### 目的:
SFの読書歴を述べた提示文から「最初のSFはたしか」で始まる段落を取り上げ、主な事実を残して箇条書きに書き改めてください。

### 提示文:

ぼくはスペースオペラを読んだことがない~非SF読者がSFの賞で佳作を獲るまで~

九頭見灯火

第1話 SFである必要はなかった。

 どうも、はじめまして。

 筆者は昨年、関西のSFの賞で佳作を取りました。これからお話しするのはそういう経歴を生かしてSF界ってどうなっているのか、あるいはSF界でやっていくには、そしてスペースオペラを私が書くまでを記録していこうと思います。


 簡単に読書歴から書きます。読書があまり好きではなかった筆者が読書に目覚めたのは中学生、高校生くらいのときです。最初は父親の買い物に付き合っていたところから始まります。SFもいわゆる中心地メッカである早川書房や東京創元社の書籍を買い漁るようになったのはずっと後、大人になってからのことです。

 最初のSFはたしか光文社古典文庫のクラーク「幼年期の終わり」。読みやすい翻訳でするするとSFが読めたというのが原体験です。なのでSFというとこの辺からが素人でも読みやすいと思います。あとは手に入りやすさから言えば、「宇宙戦争」「タイムマシン」などですね。


 次に手を付けたのが当時、新世紀エヴァンゲリオンが流行っていたのでエリスン「世界の中心で愛を叫んだけもの」でした。読んでなんだかわからなかったですね。SFというより読書体験が浅いのでこういう本という印象でした。

 この頃はというと石田衣良とか重松清とか読んでいたんですよね。ドラマで「池袋ウエストゲートパーク」が放送していたので同じ作者なら読みやすいだろうなと思って手を付けたんです。面白かった記憶があります。海外文学もウェブスター「あしながおじさん」、ケラーマン「プライヴェート・アイ」、ゴールディング「蝿の王」、読書が趣味のひとつという家で育ったのが大きかったと思います。

### 提供資料:
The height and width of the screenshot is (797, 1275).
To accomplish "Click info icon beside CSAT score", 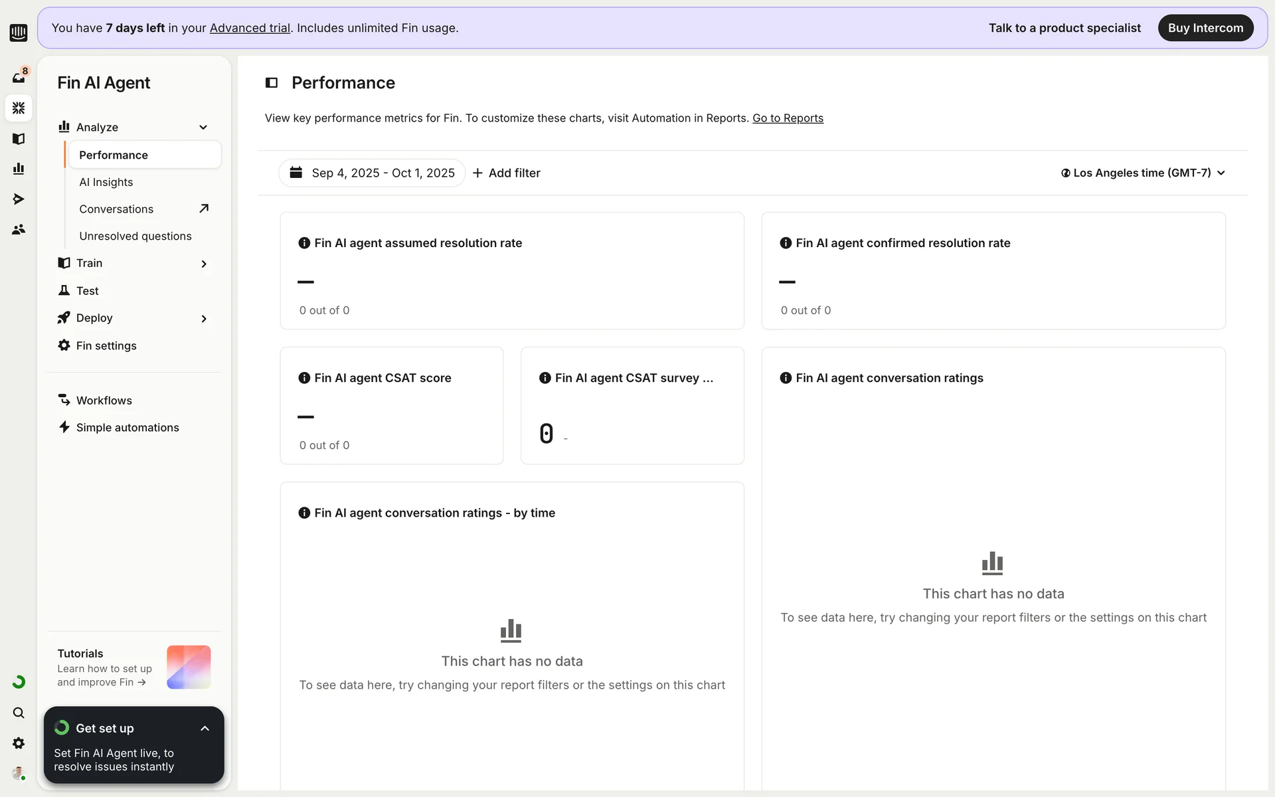I will point(304,378).

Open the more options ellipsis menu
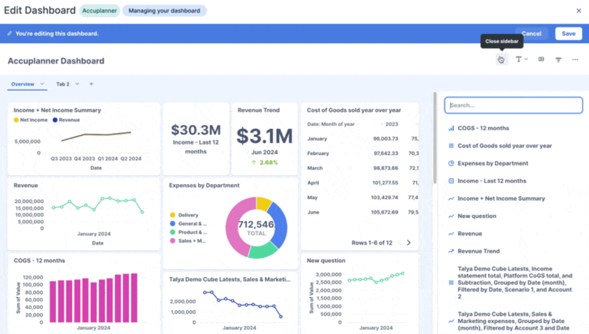click(x=576, y=59)
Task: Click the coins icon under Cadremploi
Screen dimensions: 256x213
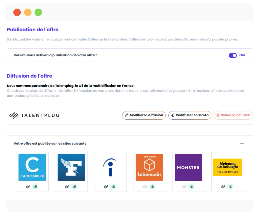Action: 28,187
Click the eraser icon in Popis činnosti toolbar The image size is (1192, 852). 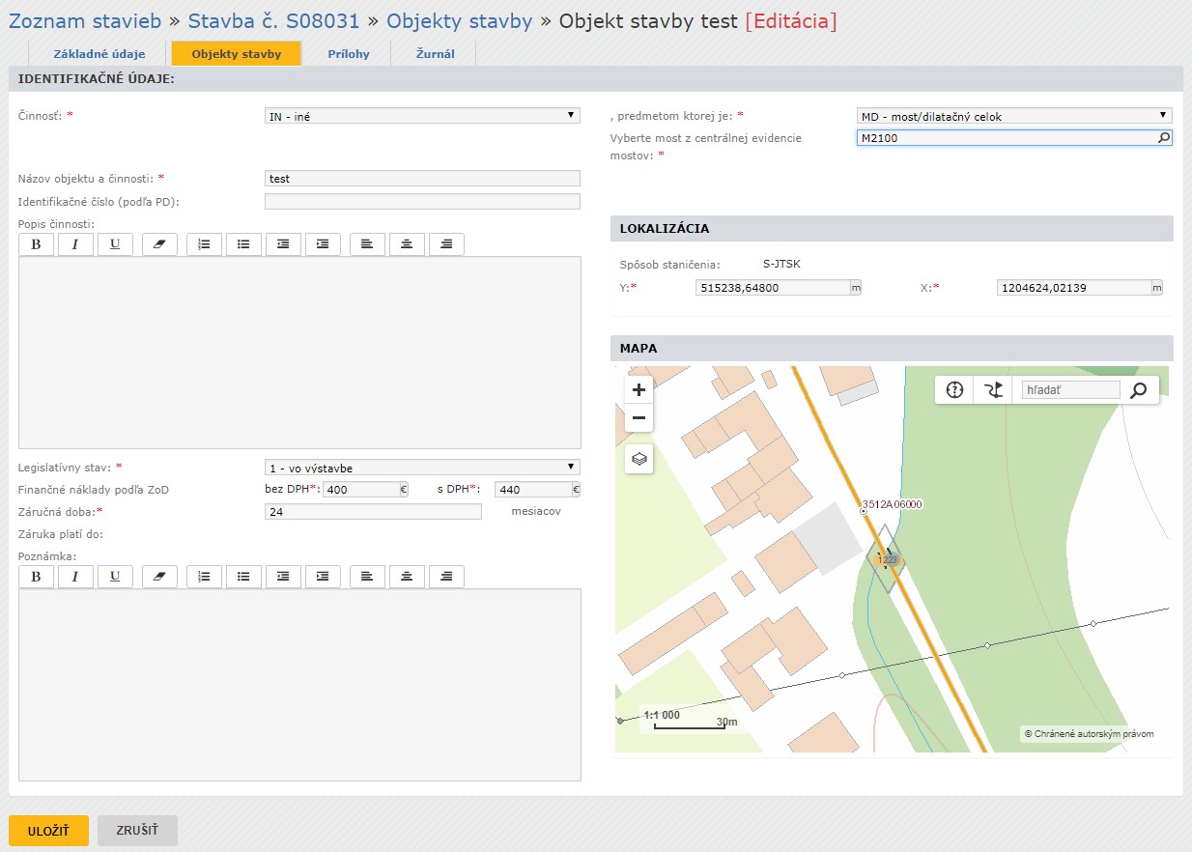[159, 244]
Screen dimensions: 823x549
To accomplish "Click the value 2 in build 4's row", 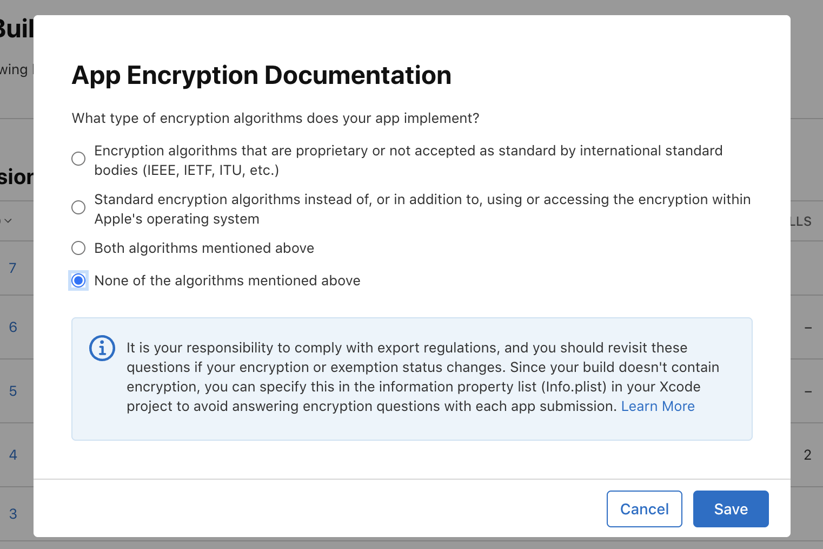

### 結果:
- 最初に読んだSFは、たしか光文社古典文庫のクラーク「幼年期の終わり」である。
- 読みやすい翻訳でSFをすらすら読めたことが原体験となった。
- そのため、このあたりの作品は素人でも読みやすいと考えている。
- 手に入りやすさで言えば「宇宙戦争」「タイムマシン」などが挙げられる。